当時、音楽シーンはヒットチャートの常連たちがひしめき合っていたが、ジャパハリネットの音楽はどこか独立した輝きを放っていた。流行に左右されることなく、自分たちが信じる「メロディアスで熱いロック」を貫き通す姿勢。その純粋すぎるほどの音楽への向き合い方が、当時の若者たちの硬くなった心を解きほぐしていった。
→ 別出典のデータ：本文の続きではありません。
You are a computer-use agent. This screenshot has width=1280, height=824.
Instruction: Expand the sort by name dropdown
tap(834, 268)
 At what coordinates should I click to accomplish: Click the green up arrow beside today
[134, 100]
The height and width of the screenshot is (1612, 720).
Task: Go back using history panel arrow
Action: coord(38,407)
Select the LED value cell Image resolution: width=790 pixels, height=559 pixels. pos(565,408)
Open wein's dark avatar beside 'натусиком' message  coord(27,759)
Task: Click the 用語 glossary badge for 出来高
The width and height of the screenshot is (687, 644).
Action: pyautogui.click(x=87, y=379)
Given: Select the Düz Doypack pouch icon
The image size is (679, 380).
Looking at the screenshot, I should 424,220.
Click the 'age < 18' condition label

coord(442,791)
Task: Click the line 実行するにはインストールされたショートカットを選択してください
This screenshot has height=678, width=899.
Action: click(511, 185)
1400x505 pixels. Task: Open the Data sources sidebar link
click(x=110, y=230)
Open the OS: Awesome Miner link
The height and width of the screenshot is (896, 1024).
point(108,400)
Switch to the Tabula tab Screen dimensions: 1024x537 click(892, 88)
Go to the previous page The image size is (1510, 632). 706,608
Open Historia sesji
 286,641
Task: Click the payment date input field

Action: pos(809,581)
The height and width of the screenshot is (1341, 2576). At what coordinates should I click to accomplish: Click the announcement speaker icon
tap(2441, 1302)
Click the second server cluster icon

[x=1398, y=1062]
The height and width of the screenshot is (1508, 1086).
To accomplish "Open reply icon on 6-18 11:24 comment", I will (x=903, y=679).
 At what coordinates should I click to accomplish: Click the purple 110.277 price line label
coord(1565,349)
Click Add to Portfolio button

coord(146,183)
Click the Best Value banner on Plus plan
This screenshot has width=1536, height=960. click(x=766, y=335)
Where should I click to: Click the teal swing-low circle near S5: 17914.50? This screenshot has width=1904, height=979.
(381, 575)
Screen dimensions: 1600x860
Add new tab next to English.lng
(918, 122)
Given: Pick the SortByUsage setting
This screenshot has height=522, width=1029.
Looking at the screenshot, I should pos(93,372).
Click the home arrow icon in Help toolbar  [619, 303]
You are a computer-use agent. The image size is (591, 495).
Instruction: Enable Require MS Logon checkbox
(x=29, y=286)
派手なプロモーションやタイアップの力以上に、彼らの音楽そのものが持つ「浸透力」が、全国へとその熱を広げていったのだ。

時代が変わっても色褪せない、心の交差点

22年という月日が流れ、僕らを取り巻く環境は激変した。あの頃のように夢を無邪気に語ることは難しくなり、現実に追われる日々を過ごしている人も多いだろう。それでも、ふとした瞬間にこの曲が流れてくると、一瞬で「あの頃」に戻ることができる。

それは、ジャパハリネットが描いた世界が、特定の時代の流行ではなく、人間が普遍的に抱く「郷愁」や「情熱」の根源に触れていたからに他ならない。

『哀愁交差点』は、過去を懐かしむだけの曲ではない。立ち止まりそうになったとき、あるいは進むべき道を見失いそうになったとき、再び歩き出すための勇気をくれる「現在進行形」の楽曲なのだ。

四国の空の下で生まれたあの叫びは、今も変わらず、誰かの胸の中で熱く鳴り続けている。あの交差点で立ち止まった記憶がある限り、この曲はきっと、僕らの人生のサウンドトラックであり続けるはずだ。


※この記事は執筆時点の情報に基づいています。